Patrick continued to stare at this vision before him. He was a clever young man, capable of clear and lucid thought, with powers of concentration that often caused him to lose hours while working, though it would seem to him that only minutes had passed. He read widely, knew Ovid and The Metamorphosis, was aware that impossible things occurred in fiction almost with every word. He lived on the edge of being real, held to the factual foundations of a world of things by a gravity. Always though, with a feeling in his heart that there was something above him, out of reach, that he could sense, but not touch or see.
He thought to himself, as this young woman gazed at him, so easy and comfortable in her body, its curves and shapes as much a part of her as her thoughts and dreams must be, that perhaps those real things might not be all the things there were, after all.

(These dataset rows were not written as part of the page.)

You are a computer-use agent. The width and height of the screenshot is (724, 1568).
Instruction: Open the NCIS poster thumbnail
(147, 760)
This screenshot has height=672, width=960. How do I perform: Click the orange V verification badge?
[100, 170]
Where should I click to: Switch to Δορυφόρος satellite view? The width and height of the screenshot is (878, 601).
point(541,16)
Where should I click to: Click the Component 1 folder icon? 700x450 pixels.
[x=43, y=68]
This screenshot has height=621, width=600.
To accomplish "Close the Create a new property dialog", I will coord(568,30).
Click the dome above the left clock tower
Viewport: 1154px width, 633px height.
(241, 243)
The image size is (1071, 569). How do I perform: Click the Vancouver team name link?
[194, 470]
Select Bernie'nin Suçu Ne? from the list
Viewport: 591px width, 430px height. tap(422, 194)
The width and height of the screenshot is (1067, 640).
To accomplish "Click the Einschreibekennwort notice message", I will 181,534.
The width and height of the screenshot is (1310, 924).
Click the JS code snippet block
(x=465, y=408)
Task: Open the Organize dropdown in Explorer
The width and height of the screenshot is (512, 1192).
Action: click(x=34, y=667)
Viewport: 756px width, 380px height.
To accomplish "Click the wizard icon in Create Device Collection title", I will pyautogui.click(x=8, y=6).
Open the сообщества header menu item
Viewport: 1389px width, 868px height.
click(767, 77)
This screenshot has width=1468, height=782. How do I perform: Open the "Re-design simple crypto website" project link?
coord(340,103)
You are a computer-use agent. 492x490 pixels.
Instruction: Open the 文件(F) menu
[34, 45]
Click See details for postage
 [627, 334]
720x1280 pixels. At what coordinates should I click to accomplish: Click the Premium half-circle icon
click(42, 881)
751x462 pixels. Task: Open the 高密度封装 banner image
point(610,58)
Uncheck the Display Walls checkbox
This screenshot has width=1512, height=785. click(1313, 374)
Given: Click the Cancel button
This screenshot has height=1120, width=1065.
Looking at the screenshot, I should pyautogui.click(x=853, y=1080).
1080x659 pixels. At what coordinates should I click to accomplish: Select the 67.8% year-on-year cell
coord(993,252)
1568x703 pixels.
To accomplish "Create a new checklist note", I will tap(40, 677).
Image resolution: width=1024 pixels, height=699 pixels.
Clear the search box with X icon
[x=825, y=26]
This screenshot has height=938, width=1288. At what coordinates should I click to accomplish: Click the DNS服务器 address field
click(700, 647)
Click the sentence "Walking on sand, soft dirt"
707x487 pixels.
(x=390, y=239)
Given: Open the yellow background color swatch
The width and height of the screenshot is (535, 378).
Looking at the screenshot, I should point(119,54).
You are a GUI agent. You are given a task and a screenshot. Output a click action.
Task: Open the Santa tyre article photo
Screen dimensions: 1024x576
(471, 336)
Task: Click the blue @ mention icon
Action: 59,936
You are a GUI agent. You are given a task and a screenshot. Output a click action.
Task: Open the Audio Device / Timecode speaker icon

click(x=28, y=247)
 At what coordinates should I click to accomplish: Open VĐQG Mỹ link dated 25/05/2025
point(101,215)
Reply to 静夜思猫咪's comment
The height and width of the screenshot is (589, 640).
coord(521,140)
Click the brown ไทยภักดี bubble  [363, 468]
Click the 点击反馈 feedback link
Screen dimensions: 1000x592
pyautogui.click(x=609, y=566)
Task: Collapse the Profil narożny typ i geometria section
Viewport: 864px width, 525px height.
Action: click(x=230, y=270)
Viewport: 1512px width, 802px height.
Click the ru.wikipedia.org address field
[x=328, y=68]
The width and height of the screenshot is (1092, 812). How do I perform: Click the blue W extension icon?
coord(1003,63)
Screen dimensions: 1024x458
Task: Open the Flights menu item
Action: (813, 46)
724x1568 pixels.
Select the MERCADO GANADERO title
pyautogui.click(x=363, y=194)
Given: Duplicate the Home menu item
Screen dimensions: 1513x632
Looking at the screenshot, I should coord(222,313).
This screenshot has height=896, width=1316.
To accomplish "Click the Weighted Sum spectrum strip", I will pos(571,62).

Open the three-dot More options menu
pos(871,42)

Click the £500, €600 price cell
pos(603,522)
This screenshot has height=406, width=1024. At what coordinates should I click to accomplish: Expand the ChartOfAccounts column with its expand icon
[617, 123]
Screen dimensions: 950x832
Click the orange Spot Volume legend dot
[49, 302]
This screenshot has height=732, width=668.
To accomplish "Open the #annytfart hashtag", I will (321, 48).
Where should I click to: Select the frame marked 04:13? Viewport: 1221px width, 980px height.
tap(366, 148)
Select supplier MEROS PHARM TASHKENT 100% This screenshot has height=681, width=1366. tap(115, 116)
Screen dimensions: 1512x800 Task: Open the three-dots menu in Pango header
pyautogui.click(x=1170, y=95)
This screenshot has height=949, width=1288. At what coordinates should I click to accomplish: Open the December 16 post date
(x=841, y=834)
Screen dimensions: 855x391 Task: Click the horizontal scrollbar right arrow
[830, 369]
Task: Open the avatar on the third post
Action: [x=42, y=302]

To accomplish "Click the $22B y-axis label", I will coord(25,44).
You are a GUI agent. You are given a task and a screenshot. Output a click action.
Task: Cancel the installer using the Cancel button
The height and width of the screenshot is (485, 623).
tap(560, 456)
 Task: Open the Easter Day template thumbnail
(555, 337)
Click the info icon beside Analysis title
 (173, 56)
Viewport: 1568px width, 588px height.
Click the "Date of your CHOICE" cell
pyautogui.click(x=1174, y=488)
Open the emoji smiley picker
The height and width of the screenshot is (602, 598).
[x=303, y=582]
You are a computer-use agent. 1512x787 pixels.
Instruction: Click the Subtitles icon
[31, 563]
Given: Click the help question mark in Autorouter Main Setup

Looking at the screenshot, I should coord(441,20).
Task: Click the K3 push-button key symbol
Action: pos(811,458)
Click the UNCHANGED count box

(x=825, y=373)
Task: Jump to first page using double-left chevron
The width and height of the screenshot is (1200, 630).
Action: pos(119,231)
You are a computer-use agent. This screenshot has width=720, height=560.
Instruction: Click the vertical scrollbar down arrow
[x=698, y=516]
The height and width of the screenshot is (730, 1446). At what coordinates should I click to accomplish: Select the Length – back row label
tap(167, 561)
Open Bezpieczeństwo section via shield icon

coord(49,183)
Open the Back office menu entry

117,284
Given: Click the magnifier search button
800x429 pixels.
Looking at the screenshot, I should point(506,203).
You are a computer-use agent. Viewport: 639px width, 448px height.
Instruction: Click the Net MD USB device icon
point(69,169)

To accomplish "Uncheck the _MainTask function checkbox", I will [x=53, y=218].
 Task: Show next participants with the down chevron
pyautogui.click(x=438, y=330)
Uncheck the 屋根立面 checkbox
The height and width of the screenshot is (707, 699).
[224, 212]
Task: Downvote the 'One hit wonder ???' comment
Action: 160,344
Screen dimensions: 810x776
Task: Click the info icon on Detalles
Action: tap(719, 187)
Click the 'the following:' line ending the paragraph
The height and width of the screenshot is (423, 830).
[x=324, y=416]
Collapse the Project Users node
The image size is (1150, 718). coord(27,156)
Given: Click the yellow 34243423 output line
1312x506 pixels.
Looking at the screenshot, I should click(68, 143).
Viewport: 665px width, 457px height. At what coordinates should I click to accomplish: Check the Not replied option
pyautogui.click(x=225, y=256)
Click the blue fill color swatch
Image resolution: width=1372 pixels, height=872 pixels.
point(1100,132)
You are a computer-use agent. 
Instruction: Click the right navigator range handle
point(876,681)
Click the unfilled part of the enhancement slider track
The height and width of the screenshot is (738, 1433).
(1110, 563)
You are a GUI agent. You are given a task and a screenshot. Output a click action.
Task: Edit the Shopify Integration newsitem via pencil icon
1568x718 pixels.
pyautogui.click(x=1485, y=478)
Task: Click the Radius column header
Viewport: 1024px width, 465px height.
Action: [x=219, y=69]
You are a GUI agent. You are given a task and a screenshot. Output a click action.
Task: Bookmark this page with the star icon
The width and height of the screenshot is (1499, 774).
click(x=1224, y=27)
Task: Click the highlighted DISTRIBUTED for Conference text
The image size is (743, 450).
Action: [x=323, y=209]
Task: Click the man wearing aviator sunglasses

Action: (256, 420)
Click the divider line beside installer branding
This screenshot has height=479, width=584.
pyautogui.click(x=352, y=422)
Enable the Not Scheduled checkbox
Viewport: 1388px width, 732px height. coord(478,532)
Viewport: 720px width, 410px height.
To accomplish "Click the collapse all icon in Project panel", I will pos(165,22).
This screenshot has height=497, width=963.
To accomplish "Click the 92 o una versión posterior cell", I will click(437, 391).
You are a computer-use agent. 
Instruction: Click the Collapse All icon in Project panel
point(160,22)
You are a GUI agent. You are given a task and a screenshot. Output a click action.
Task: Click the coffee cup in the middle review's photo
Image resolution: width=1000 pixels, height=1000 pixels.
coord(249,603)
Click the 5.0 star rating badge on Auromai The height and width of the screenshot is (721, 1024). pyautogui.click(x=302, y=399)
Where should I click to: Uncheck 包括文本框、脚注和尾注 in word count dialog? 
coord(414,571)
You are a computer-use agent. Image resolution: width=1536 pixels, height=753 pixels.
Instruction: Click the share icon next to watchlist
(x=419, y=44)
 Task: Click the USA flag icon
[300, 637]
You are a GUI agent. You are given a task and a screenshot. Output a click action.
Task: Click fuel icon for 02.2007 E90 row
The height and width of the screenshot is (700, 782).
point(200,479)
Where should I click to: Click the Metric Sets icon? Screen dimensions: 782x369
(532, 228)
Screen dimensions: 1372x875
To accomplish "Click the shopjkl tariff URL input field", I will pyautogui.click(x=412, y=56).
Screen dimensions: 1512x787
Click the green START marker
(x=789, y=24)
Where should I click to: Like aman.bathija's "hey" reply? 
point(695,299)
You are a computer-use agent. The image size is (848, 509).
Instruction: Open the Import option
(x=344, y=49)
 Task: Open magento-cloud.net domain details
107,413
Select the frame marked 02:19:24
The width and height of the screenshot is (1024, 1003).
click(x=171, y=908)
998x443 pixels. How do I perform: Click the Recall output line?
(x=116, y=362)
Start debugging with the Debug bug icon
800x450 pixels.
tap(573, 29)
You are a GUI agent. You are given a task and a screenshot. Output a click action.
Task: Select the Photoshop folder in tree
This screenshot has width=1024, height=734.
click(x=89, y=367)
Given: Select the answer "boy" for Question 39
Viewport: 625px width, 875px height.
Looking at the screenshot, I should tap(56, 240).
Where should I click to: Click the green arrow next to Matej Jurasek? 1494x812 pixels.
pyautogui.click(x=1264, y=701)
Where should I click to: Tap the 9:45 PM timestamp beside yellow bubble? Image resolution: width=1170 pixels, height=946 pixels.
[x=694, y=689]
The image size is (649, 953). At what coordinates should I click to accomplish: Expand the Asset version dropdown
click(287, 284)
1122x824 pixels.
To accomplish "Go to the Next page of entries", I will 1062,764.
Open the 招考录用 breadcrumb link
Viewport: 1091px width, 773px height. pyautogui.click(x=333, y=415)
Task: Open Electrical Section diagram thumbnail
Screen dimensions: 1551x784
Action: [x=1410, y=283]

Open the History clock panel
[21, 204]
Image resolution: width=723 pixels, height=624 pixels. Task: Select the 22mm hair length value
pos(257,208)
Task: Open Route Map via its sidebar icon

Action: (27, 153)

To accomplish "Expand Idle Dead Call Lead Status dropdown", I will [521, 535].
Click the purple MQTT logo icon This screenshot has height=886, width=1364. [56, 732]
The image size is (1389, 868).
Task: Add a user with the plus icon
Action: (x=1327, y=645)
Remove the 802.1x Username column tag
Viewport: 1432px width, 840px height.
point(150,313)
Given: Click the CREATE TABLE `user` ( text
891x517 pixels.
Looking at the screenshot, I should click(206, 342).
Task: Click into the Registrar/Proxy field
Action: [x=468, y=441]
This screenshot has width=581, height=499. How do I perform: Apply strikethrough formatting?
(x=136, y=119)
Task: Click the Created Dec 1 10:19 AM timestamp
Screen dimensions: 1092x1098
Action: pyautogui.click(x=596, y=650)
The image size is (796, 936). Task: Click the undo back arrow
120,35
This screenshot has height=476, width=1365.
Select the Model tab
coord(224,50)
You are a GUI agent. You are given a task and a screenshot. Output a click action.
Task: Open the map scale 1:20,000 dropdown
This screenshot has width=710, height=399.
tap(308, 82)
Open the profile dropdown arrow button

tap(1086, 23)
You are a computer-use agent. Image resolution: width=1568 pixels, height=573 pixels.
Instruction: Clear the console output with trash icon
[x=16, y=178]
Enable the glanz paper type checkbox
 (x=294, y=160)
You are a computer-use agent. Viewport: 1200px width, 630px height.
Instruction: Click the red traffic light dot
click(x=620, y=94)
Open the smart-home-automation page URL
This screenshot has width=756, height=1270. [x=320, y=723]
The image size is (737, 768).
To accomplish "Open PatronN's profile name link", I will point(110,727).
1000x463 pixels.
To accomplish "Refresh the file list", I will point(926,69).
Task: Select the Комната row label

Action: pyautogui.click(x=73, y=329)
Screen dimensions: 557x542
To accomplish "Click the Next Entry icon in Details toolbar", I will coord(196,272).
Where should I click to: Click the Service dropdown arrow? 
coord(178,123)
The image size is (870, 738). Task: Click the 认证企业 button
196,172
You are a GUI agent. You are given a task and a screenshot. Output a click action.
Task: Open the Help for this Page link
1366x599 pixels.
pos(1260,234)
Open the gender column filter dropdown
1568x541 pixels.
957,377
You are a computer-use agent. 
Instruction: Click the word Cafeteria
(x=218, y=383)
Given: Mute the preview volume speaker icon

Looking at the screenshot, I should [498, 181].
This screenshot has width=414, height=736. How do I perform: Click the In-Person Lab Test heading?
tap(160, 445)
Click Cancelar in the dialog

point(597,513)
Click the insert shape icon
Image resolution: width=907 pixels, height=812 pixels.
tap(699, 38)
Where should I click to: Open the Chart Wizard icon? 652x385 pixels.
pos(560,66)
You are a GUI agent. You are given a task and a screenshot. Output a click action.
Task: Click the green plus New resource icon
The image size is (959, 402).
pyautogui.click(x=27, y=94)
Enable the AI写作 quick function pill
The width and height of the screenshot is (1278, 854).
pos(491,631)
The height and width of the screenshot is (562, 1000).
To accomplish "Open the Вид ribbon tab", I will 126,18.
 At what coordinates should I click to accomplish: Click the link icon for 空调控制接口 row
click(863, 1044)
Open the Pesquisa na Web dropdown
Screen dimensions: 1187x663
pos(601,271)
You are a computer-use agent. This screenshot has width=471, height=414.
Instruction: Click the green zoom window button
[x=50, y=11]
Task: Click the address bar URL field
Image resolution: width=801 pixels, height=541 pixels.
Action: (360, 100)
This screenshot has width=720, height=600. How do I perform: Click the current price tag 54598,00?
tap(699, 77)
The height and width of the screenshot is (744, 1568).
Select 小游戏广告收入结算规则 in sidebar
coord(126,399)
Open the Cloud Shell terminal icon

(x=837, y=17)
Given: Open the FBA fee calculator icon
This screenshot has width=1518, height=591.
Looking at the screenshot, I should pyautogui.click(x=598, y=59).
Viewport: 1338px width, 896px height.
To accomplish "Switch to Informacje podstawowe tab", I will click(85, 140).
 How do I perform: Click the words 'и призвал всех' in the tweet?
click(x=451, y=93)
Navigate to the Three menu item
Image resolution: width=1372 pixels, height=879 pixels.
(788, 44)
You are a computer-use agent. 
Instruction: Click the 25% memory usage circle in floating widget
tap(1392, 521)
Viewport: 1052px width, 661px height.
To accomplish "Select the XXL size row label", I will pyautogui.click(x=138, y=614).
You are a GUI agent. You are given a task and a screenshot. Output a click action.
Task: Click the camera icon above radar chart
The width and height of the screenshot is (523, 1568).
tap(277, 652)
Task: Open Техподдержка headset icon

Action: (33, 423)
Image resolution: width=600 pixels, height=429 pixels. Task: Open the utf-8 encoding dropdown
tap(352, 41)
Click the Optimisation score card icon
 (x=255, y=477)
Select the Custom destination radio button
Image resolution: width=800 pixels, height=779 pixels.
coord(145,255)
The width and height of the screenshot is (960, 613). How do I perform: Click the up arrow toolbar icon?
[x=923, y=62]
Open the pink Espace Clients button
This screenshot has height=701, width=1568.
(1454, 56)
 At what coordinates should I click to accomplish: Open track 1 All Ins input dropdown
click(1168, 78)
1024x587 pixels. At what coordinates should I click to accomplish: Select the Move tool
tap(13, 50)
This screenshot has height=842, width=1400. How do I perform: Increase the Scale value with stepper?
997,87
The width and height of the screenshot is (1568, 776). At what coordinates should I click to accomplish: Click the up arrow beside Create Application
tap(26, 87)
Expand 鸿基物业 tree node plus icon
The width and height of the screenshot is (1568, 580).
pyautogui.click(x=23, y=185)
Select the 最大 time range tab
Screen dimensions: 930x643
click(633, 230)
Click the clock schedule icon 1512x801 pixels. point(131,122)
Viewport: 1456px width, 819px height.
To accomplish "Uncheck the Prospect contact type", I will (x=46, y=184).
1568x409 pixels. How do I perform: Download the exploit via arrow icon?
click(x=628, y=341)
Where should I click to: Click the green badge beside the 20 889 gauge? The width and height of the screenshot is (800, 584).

"What just happened?" he asked, "You seemed to just appear, there was a light... it was bright, I closed my eyes, and then there you were." He looked around, foolishly, at the tall wildflowers that stood in patches between them and the trees, maybe fifty meters away. "Where did you come from?" he asked, eventually.
Sophie replied, "Oh, I was always here. I'm a nymph. A spirit. I'm a magical creature of the flowers, and the trees..."
Patrick's instinct, the gravity of real things, for the moment overrode his heart. The sense in him of a possibility of something else, still just feebly felt, quieted beneath it.
"Sophie, that's just silly," he began, in the rather tiresome tone he sometime took with people when he felt that he was best situated to explain the ways in which they were wrong. "You must have been lying down among these flowers, and we should go and find someone who can help." And then, in what he felt was a reassuring voice, he added, "It's going to be ok, Sophie."
She looked at him patiently. "I'm here for a reason you know." She clasped her hands behind her back, stood on her tiptoes, and dropped back down again, making her breasts bounce slightly. "So you should put your jacket back on, and sit with me, over there, and I'll explain." She indicated, with a wave of a bare arm, some of the leaves from which she had so miraculously, and so nakedly, appeared. "Come along."
She turned, revealing a perfectly turned bottom, walked the few steps over to the leaves, spun back around, and sat, cross-legged, down on them. The black hair between her legs parted to reveal her sex, pink and beautiful, to the increasingly incredulous Patrick. He knelt opposite her, unable to think of anything more sensible to do.
He told himself, still gravitationally anchored to the real, that his mind must be at fault, and therefore that this was a hallucination of some glorious kind. He began to make up his mind to at least try to enjoy it. The situation didn't seem dangerous, he was quite alone, other than this beautiful naked woman, and he didn't have anywhere else that he needed to be. Being in any sort of rush was a state of mind that he preferred to avoid. He relaxed a little.
Sophie lifted a leaf from the pile between her crossed legs, and showed it to Patrick. "I'm as real as these leaves are. More so, even." — If she is real, wondered Patrick, could she read this thoughts?